> Written task
Retype the entries below exactly, from the line that contains "Click the Undo arrow icon" through the end of the entries. Leave the pictures out of your answer.

> Part of a data file
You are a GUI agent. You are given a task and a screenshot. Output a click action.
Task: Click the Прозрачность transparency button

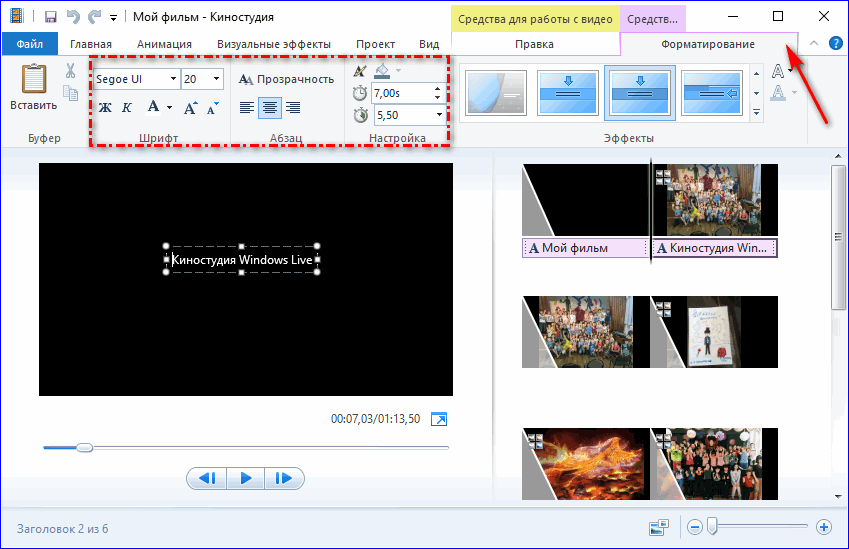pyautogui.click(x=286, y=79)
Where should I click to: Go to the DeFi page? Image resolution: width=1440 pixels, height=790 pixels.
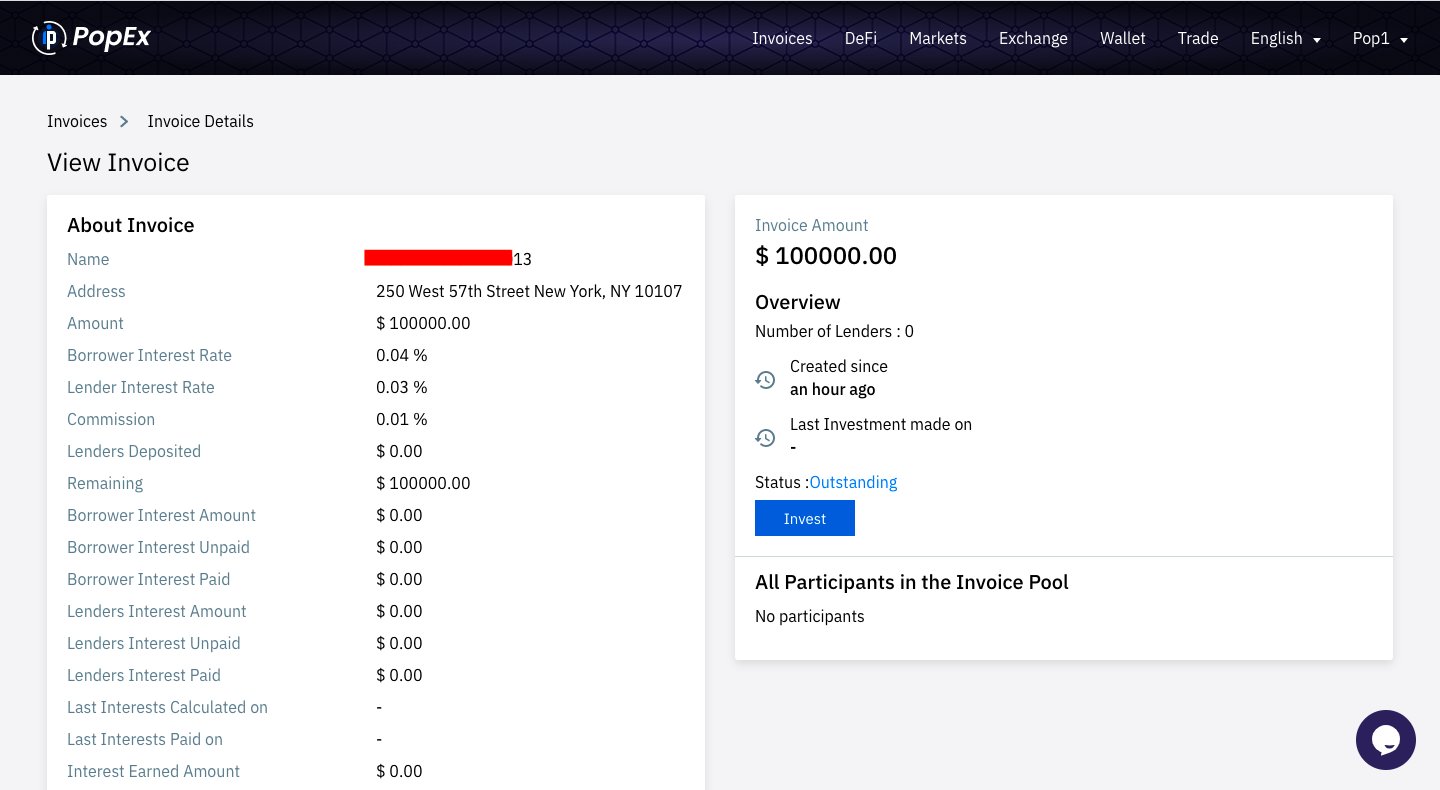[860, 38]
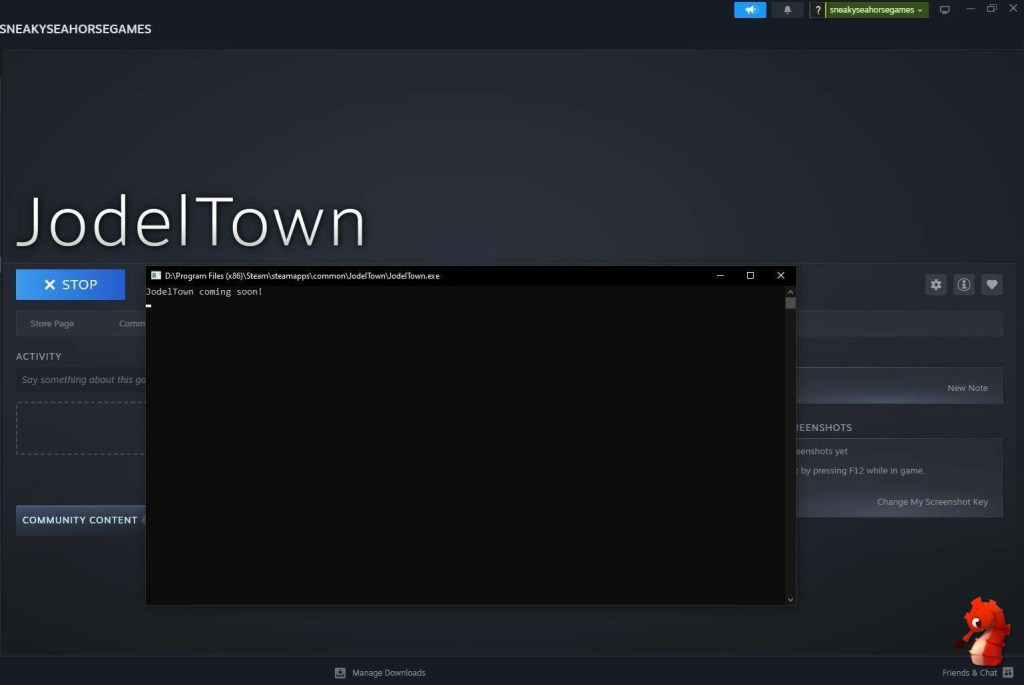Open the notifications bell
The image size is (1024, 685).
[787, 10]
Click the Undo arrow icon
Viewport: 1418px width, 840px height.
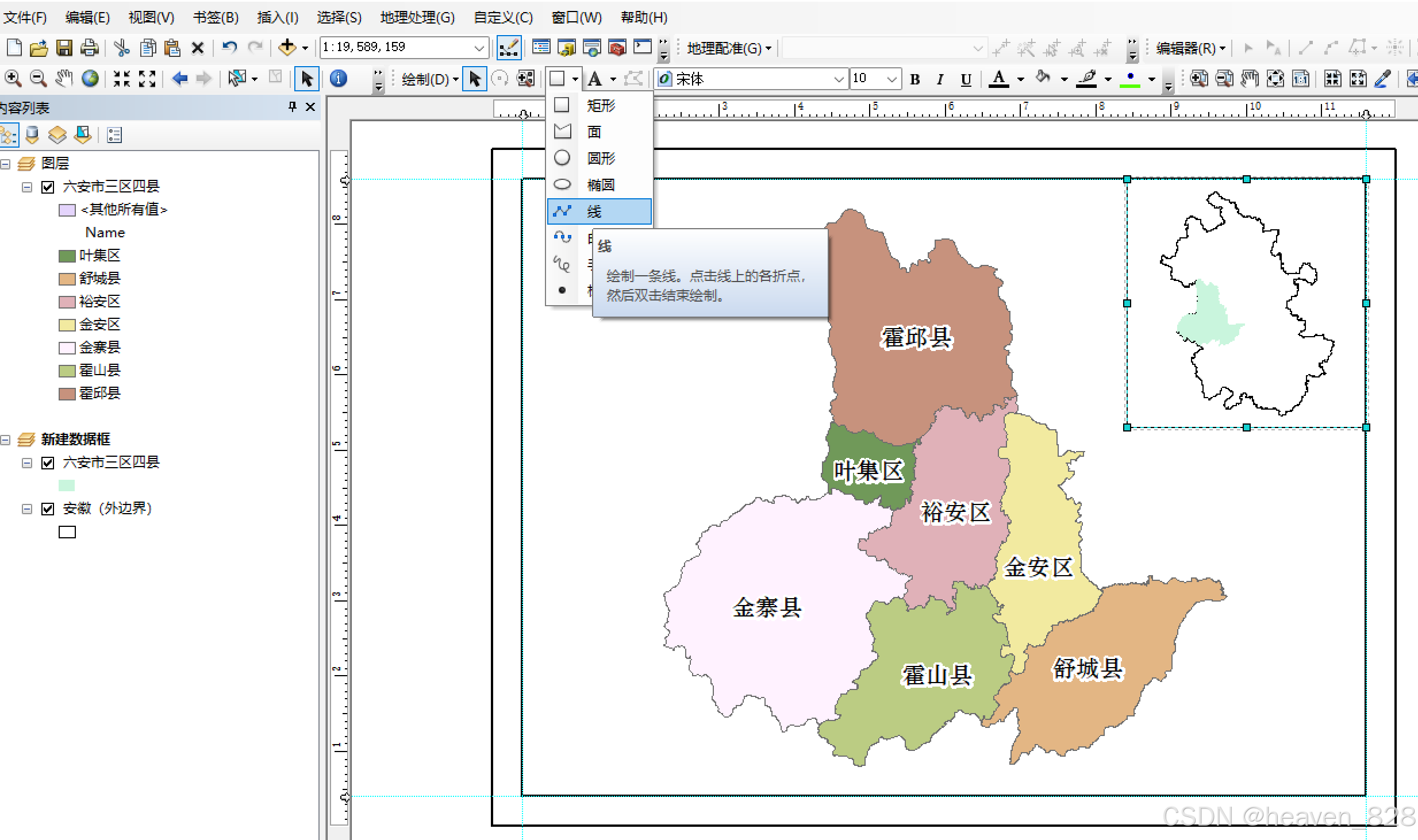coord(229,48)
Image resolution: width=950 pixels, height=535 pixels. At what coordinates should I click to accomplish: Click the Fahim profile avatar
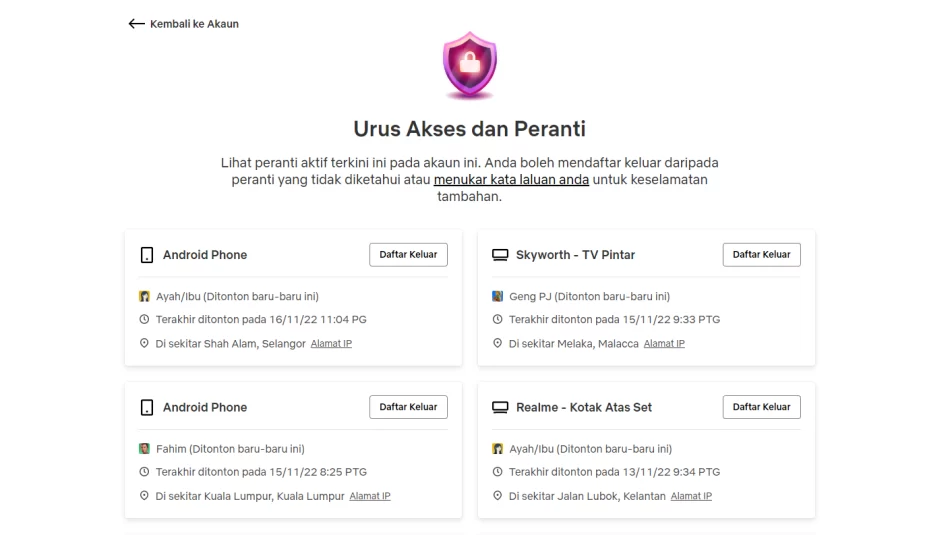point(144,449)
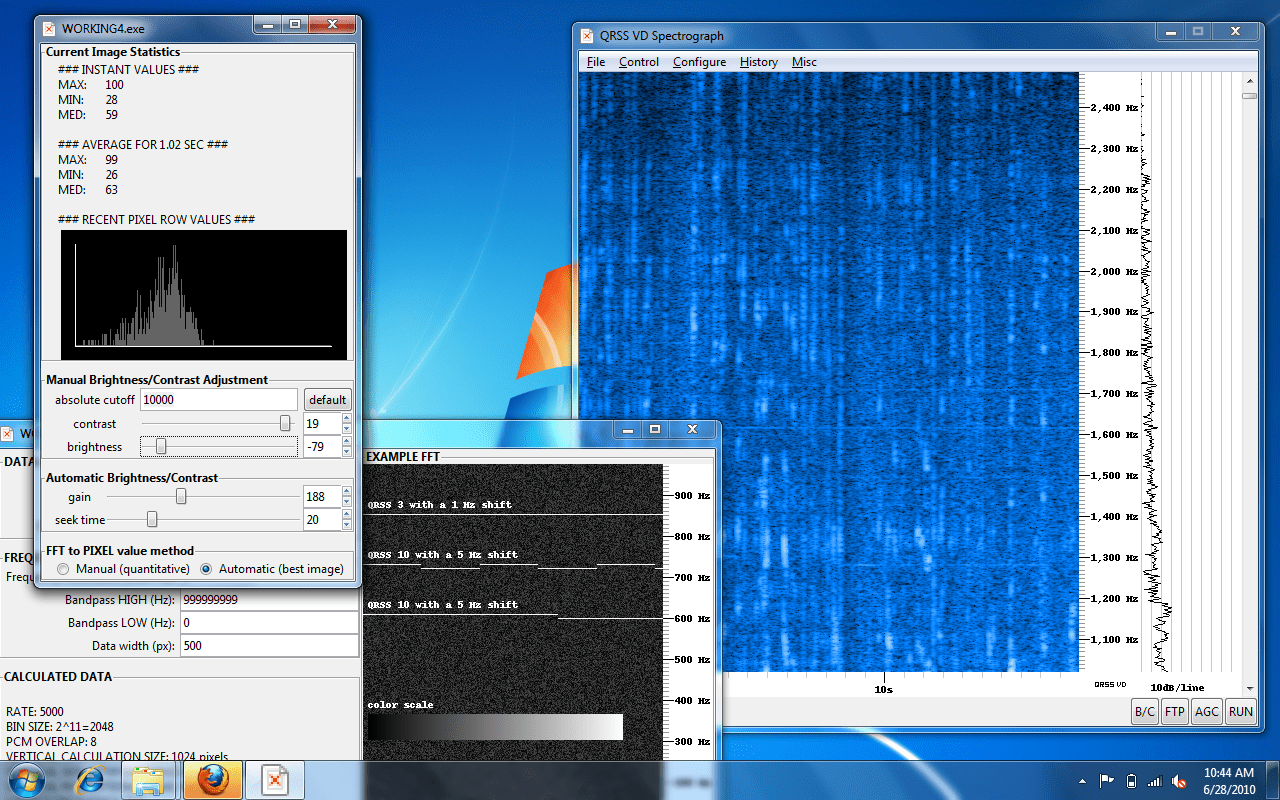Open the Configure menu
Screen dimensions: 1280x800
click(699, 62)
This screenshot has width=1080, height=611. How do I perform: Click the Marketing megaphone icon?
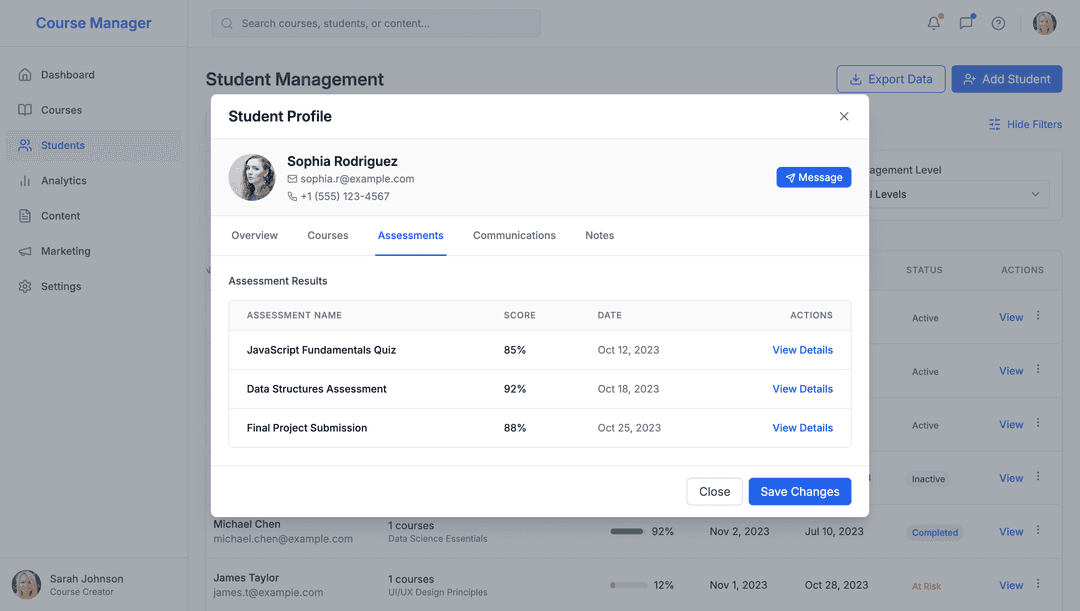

> Output for this task
Click the Undo arrow icon
Viewport: 1418px width, 840px height.
coord(229,48)
Image resolution: width=950 pixels, height=535 pixels. At what coordinates should I click to accomplish: Click the Fahim profile avatar
point(144,449)
Open the Configure menu
Screen dimensions: 1280x800
click(699, 62)
This screenshot has width=1080, height=611. How do I perform: Click the Marketing megaphone icon?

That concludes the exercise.